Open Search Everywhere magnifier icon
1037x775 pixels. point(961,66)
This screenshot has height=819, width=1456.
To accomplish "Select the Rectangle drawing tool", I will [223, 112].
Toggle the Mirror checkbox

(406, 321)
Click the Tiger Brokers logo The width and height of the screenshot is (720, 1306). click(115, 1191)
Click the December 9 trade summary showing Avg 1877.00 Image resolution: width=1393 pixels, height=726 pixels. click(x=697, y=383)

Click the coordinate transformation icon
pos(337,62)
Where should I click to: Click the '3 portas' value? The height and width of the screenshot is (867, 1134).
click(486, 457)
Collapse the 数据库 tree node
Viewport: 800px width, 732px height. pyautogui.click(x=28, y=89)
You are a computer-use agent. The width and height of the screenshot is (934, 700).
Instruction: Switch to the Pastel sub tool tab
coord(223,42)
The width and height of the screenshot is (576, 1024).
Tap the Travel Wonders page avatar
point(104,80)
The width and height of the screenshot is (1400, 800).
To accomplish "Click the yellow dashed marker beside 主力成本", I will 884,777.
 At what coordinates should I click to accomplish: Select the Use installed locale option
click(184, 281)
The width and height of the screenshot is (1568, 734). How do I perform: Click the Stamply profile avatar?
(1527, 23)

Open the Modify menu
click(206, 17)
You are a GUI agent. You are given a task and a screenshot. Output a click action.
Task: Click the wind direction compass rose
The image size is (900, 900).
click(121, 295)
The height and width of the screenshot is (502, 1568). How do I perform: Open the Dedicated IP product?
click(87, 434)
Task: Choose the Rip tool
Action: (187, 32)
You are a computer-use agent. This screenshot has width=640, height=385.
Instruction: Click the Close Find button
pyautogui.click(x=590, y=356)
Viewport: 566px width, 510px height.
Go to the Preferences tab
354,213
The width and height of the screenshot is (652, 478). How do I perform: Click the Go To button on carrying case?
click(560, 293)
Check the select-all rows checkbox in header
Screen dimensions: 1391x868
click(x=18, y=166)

▶ Problem details: Please print all of the items above again, word for word and in the same order, with no changes.

▶ Written reply:
Open Search Everywhere magnifier icon
1037x775 pixels. point(961,66)
This screenshot has height=819, width=1456.
To accomplish "Select the Rectangle drawing tool", I will [223, 112].
Toggle the Mirror checkbox

(406, 321)
Click the Tiger Brokers logo The width and height of the screenshot is (720, 1306). click(115, 1191)
Click the December 9 trade summary showing Avg 1877.00 Image resolution: width=1393 pixels, height=726 pixels. click(x=697, y=383)

Click the coordinate transformation icon
pos(337,62)
Where should I click to: Click the '3 portas' value? The height and width of the screenshot is (867, 1134).
click(486, 457)
Collapse the 数据库 tree node
Viewport: 800px width, 732px height. pyautogui.click(x=28, y=89)
You are a computer-use agent. The width and height of the screenshot is (934, 700).
Instruction: Switch to the Pastel sub tool tab
coord(223,42)
The width and height of the screenshot is (576, 1024).
Tap the Travel Wonders page avatar
point(104,80)
The width and height of the screenshot is (1400, 800).
To accomplish "Click the yellow dashed marker beside 主力成本", I will 884,777.
 At what coordinates should I click to accomplish: Select the Use installed locale option
click(184, 281)
The width and height of the screenshot is (1568, 734). How do I perform: Click the Stamply profile avatar?
(1527, 23)

Open the Modify menu
click(206, 17)
You are a GUI agent. You are given a task and a screenshot. Output a click action.
Task: Click the wind direction compass rose
The image size is (900, 900).
click(121, 295)
The height and width of the screenshot is (502, 1568). How do I perform: Open the Dedicated IP product?
click(87, 434)
Task: Choose the Rip tool
Action: (187, 32)
You are a computer-use agent. This screenshot has width=640, height=385.
Instruction: Click the Close Find button
pyautogui.click(x=590, y=356)
Viewport: 566px width, 510px height.
Go to the Preferences tab
354,213
The width and height of the screenshot is (652, 478). How do I perform: Click the Go To button on carrying case?
click(560, 293)
Check the select-all rows checkbox in header
Screen dimensions: 1391x868
click(x=18, y=166)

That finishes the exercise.